**Exercise instructions**
Under this line is some data; print exactly the lines from the one containing "Save changes with the Sauvegarder button" through its last line, without pictures.

(Stored data)
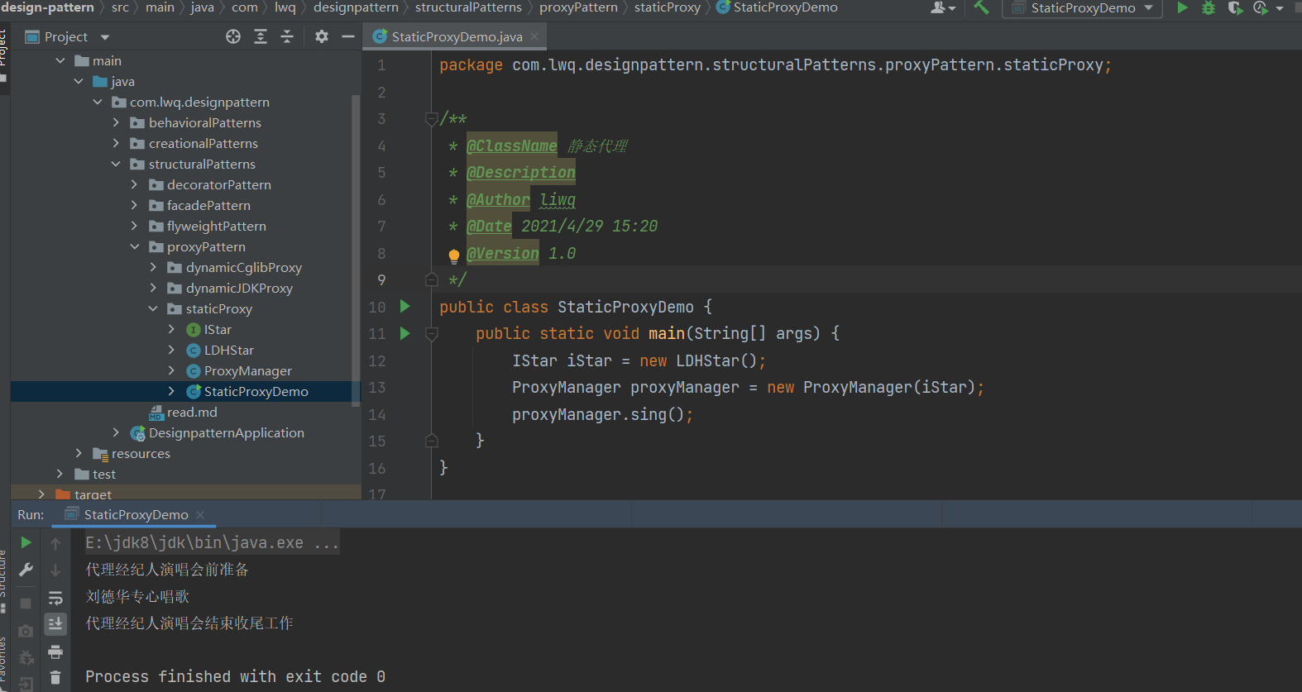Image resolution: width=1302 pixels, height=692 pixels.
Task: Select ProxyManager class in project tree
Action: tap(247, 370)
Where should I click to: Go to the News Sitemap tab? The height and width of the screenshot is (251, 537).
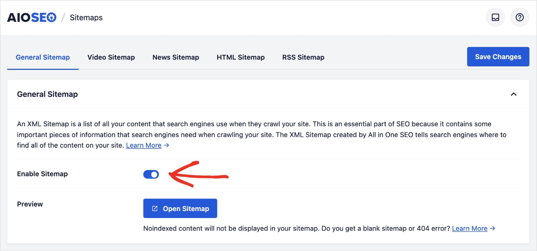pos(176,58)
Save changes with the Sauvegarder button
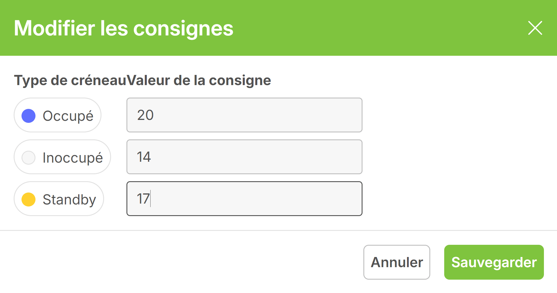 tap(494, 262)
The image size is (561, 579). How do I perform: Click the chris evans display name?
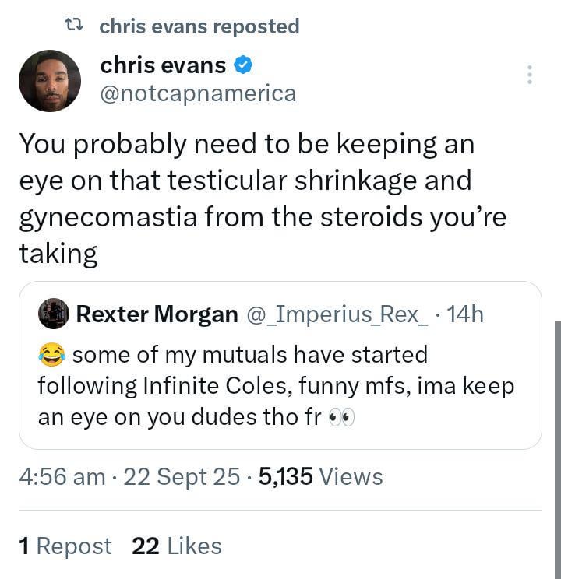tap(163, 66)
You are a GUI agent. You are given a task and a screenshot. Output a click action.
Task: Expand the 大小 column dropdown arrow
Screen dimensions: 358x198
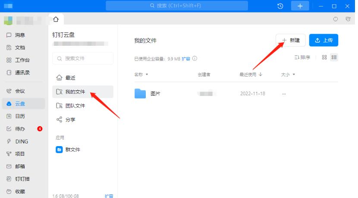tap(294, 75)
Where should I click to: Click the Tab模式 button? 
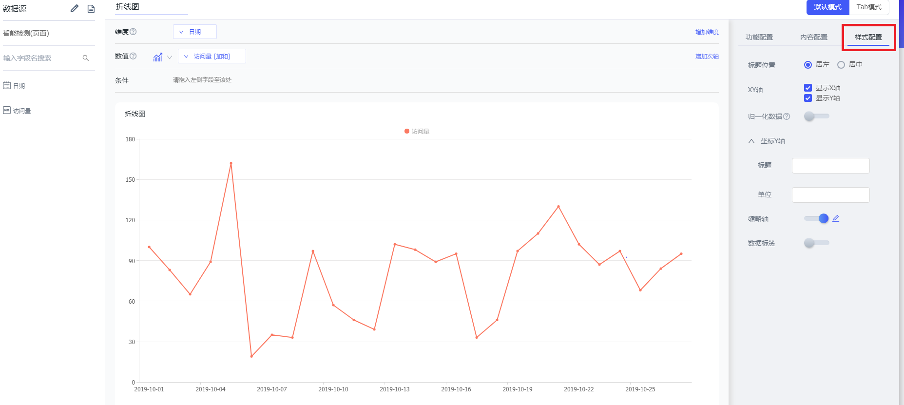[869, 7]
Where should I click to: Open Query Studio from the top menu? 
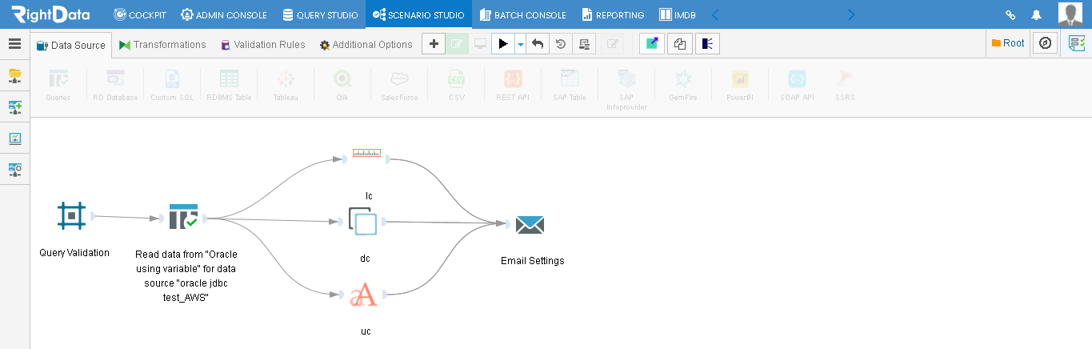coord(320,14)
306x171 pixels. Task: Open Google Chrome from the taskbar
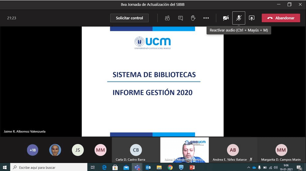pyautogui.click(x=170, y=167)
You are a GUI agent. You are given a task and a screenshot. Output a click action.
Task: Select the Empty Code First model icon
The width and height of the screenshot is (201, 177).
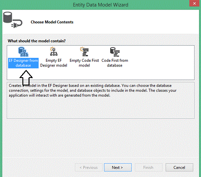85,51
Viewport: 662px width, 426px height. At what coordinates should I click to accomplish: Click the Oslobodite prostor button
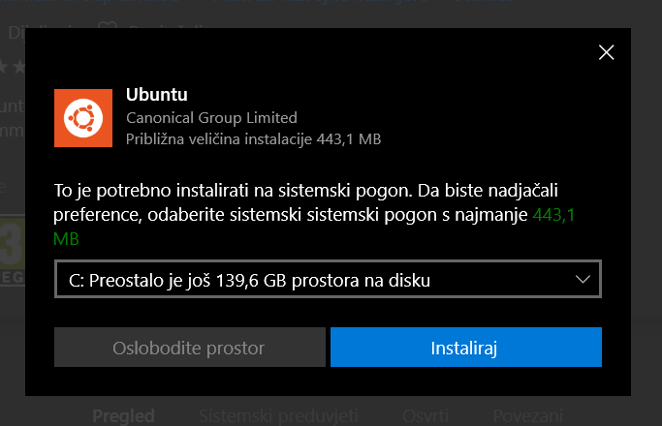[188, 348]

**Solution**
Save changes with the Sauvegarder button
 tap(494, 262)
The image size is (561, 579). How do I perform: Click the chris evans display name?
tap(163, 66)
You are a GUI agent. You are given a task and a screenshot. Output a click action.
Task: Expand the 大小 column dropdown arrow
Screen dimensions: 358x198
tap(294, 75)
Where should I click to: Click the Tab模式 button? 
[869, 7]
Where should I click to: Open Query Studio from the top menu? 
coord(320,14)
306x171 pixels. Task: Open Google Chrome from the taskbar
pyautogui.click(x=170, y=167)
You are a GUI agent. You are given a task and a screenshot. Output a click action.
Task: Select the Empty Code First model icon
The width and height of the screenshot is (201, 177).
85,51
Viewport: 662px width, 426px height. At what coordinates should I click to accomplish: Click the Oslobodite prostor button
[188, 348]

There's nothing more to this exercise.